Kann man etwas so Grundsätzliches ändern?
Hm. Selbst LdL ist hier nur bedingt illusionsabbauend, weil Inhalte und Ziele immer noch die Lehrkraft vorgibt. Methodisch nimmt LdL jedoch das Individuum in seinen Fähigkeiten sehr ernst. Man „lockt“ weniger in die Stadt, sondern sagt vielleicht: „So, hier ist ein GPS-Gerät, hier ist dein Ziel, du schaffst das!“. Wenn man das oft macht, sagen SuS irgendwann vielleicht: „Hm, ich habe ein GPS-Gerät, jetzt gehe ich außerhalb der Schule damit mal an die Koordinate xy!“. Das ist dann Freiheit und keine Illusion. Auch die oft so verhassten Seminarfächer eignen sich nach meiner Erfahrung für Illusionsabbau, Projektunterricht mit selbst gewählten Inhalten… Ein Gruppenpuzzle hingegen hat eher was von Geocaching mit vorgebenen Koordinaten, auch die Mysterymethode, weil hier die Wege doch irgendwie stärker mit Wegpunkten versehen sind, die gerade in einer Lehrprobe/in einem Unterrichtsbesuch als Kontrollpunkte dienen.

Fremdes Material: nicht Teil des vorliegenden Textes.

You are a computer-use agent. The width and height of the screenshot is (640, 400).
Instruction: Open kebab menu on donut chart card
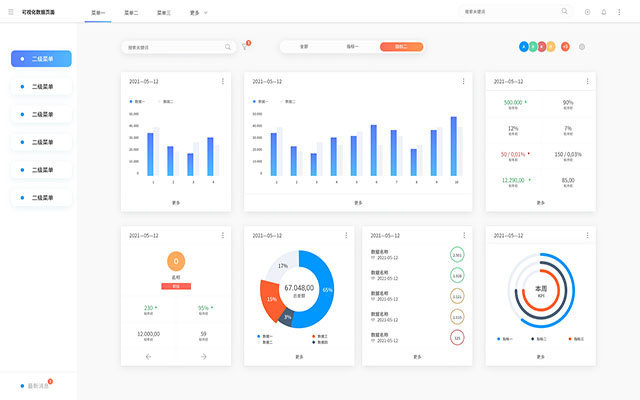click(x=344, y=236)
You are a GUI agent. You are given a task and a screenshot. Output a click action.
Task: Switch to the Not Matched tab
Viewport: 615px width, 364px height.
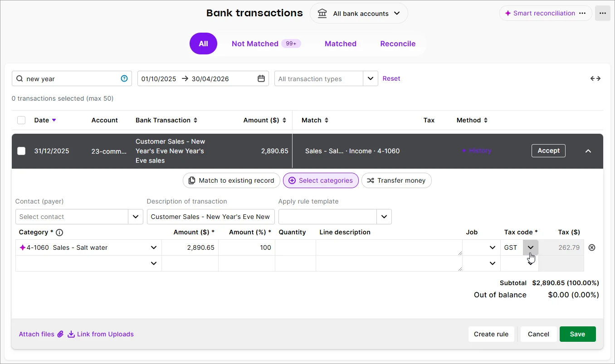click(x=255, y=44)
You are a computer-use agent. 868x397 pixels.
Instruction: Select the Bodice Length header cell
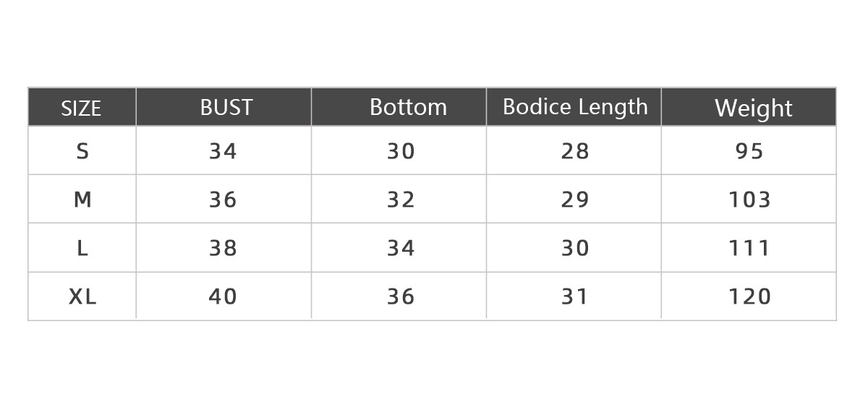575,107
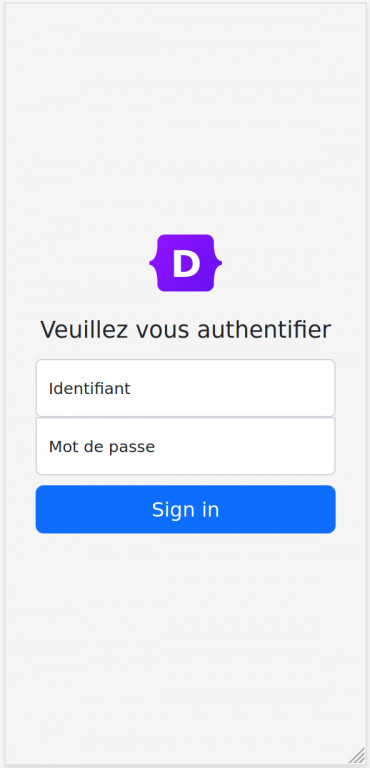Place cursor in the username box
Screen dimensions: 370x768
pyautogui.click(x=185, y=388)
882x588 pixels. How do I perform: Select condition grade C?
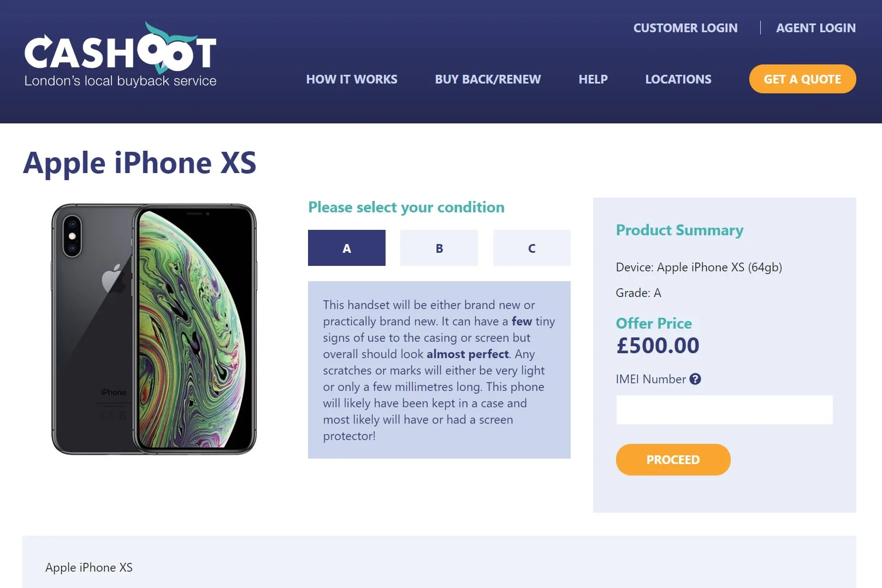point(531,248)
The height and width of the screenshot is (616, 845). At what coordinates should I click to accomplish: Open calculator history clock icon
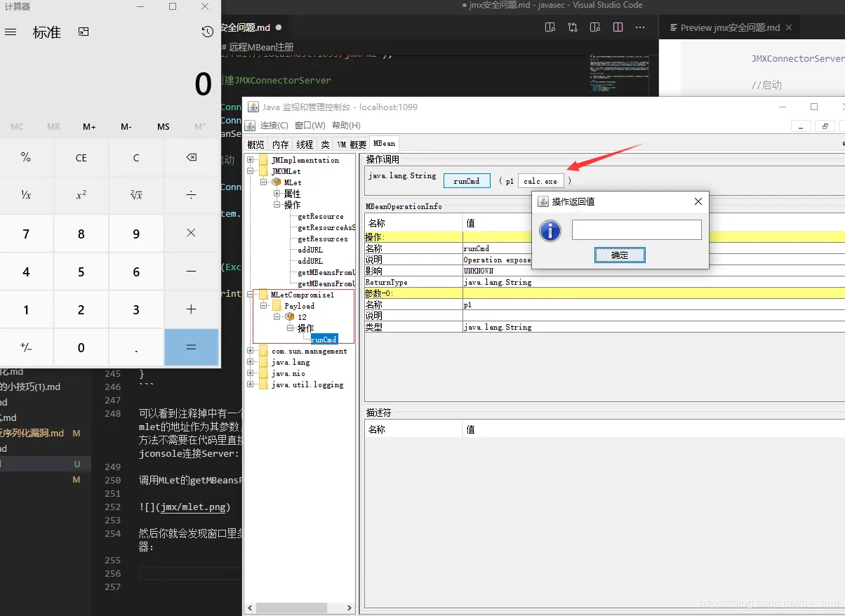pos(207,32)
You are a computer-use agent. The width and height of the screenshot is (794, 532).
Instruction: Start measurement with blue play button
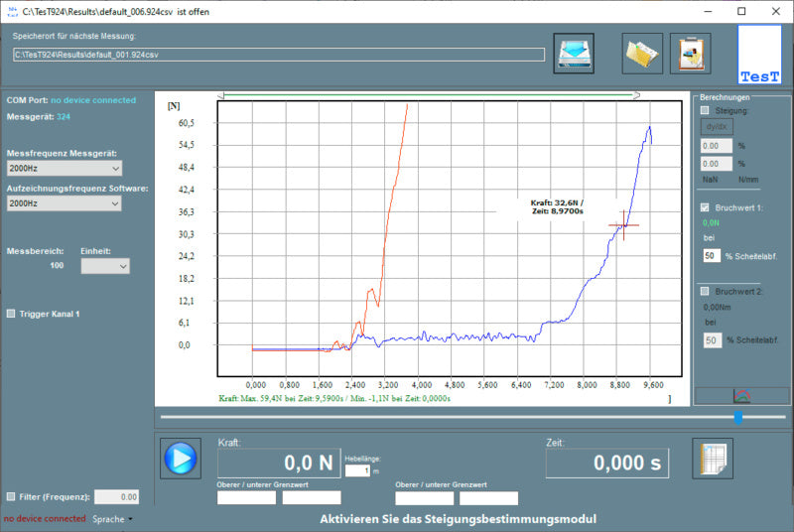pyautogui.click(x=180, y=459)
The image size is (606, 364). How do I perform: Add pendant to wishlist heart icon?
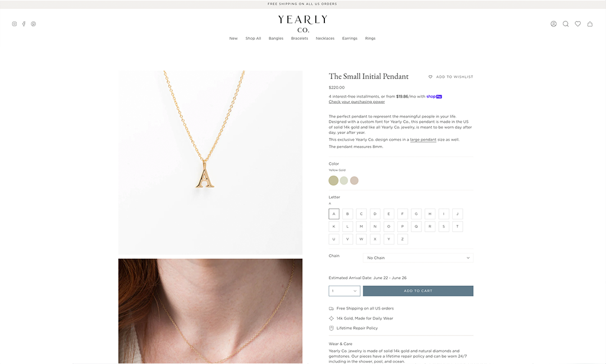click(430, 77)
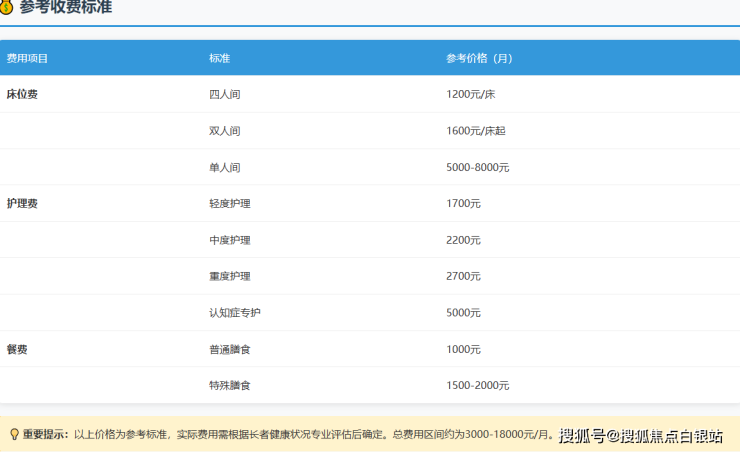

Es gibt pädagogische Ansätze – hauptsächlich von Reformpädagogen – die übrigens diesen inhaltlichen Zielzwang, diese Unfreiheit bewusst vermeiden, z.B. die Montessori-Pädagogik. Diese meine Erkenntnisse und Ergüsse sind also mitnichten „neu“.
Die Relativierung
In der Denke dieses Artikels könnte man natürlich auch sagen, dass Bücher den Lesenden „zwingen“, weil sie Handlung und Handlungsziel vorgeben. Das wird nur ein Problem, wenn man ausschließlich bestimmte Bücher mit bestimmten Handlungen und Handlungszielen liest – das halte ich für das Wesen und die Quelle von Fundamentalismus, sei es religiöser oder politischer oder sonstwelcher. Deswegen brauchen wir nach meinem Dafürhalten „bunten“ und verschiedenartigen Unterricht und da dürfen dann auch gerne Illusionen eine Rolle spielen.
Ich warte aber auf den Tag, an dem ein Bewerter sagt: „Diese Stunde bot eine perfekte Illusion, an der ich mich geweidet habe, weil sie meinem persönlich menschlichen Bedürfnis entspricht!“ Oder so ähnlich.…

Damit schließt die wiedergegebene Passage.